Records from a dataset:

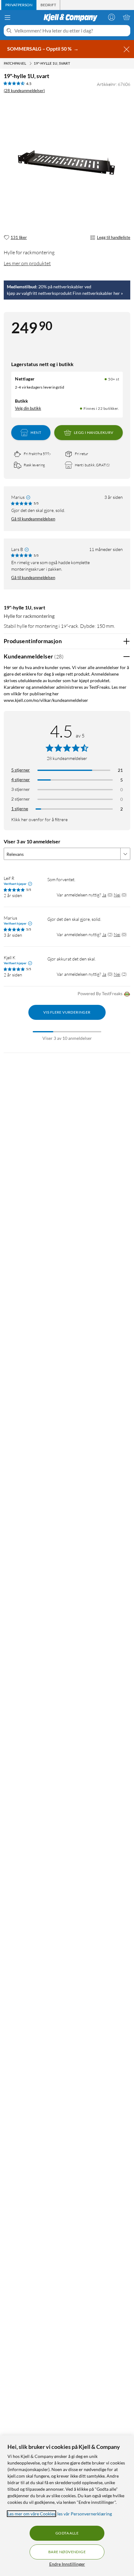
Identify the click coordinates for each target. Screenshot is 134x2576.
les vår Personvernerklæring (84, 2513)
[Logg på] (111, 17)
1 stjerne (19, 808)
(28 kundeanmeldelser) (24, 90)
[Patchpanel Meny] (30, 63)
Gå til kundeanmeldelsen (33, 518)
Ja (104, 894)
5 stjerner (20, 769)
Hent (36, 432)
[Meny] (7, 17)
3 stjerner (20, 789)
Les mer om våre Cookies (31, 2513)
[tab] (18, 5)
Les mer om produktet (27, 263)
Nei (117, 894)
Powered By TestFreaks (100, 993)
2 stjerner (20, 799)
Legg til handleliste (113, 237)
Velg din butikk (28, 408)
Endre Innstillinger (67, 2564)
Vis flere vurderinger (66, 1012)
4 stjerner (20, 779)
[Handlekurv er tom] (126, 17)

[Problem description] Copy out each line of the data that has the word "stjerner" in it.

[Your response]
5 stjerner (20, 769)
3 stjerner (20, 789)
2 stjerner (20, 799)
4 stjerner (20, 779)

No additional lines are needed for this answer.